=== Section Start ===

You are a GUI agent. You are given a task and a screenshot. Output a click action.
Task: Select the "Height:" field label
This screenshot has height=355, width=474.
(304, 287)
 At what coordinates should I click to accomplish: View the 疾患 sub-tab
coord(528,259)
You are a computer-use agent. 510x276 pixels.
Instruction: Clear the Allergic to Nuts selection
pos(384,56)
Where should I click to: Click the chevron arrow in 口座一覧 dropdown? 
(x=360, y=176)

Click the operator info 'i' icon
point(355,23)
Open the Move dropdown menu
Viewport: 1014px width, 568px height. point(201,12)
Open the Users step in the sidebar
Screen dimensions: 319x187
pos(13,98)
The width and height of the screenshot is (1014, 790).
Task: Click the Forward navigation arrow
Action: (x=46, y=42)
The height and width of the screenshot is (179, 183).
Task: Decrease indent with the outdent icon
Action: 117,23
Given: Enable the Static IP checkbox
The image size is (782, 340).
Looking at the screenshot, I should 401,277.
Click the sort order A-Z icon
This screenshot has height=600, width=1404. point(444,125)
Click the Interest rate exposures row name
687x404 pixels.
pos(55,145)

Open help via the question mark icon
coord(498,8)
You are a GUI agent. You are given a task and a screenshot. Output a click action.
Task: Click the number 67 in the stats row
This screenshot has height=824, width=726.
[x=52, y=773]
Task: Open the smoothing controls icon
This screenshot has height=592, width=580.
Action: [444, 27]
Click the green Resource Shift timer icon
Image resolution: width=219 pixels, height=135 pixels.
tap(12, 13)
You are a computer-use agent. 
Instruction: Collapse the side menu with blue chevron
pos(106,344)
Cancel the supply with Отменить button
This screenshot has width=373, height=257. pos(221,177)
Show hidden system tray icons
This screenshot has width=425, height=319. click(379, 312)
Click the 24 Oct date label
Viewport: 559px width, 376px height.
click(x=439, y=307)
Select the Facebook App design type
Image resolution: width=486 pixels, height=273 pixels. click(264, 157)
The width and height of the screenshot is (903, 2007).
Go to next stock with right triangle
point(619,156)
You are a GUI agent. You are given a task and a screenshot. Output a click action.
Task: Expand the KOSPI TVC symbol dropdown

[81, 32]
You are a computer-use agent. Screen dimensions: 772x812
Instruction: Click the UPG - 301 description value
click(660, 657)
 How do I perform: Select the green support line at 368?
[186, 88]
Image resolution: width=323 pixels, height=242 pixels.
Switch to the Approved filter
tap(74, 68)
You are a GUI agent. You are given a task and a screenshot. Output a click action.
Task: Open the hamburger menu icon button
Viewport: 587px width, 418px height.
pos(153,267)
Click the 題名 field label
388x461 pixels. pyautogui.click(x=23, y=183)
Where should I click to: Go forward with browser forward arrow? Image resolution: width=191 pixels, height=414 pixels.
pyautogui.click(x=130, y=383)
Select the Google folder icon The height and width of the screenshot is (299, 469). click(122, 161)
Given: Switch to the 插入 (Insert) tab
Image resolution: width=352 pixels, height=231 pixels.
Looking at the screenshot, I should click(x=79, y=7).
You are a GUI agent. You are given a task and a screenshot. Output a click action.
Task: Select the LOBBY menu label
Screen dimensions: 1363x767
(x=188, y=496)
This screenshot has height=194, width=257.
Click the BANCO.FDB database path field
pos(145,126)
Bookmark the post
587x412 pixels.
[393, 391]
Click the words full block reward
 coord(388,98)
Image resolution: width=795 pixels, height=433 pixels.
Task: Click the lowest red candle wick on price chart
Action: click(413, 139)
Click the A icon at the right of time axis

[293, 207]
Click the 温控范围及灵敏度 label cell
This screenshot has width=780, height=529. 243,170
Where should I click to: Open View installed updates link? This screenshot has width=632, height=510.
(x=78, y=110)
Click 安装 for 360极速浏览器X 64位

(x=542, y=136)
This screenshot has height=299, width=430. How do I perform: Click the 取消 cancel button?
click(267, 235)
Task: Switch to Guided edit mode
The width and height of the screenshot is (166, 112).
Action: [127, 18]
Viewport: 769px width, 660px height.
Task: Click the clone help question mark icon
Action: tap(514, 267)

=== Section End ===

*What you should do*.
Look over the records. Copy the lines that include the word "computer".

*Task solution*.
You are a computer-use agent. 510x276 pixels.
You are a computer-use agent. 
You are a computer-use agent. Screen dimensions: 772x812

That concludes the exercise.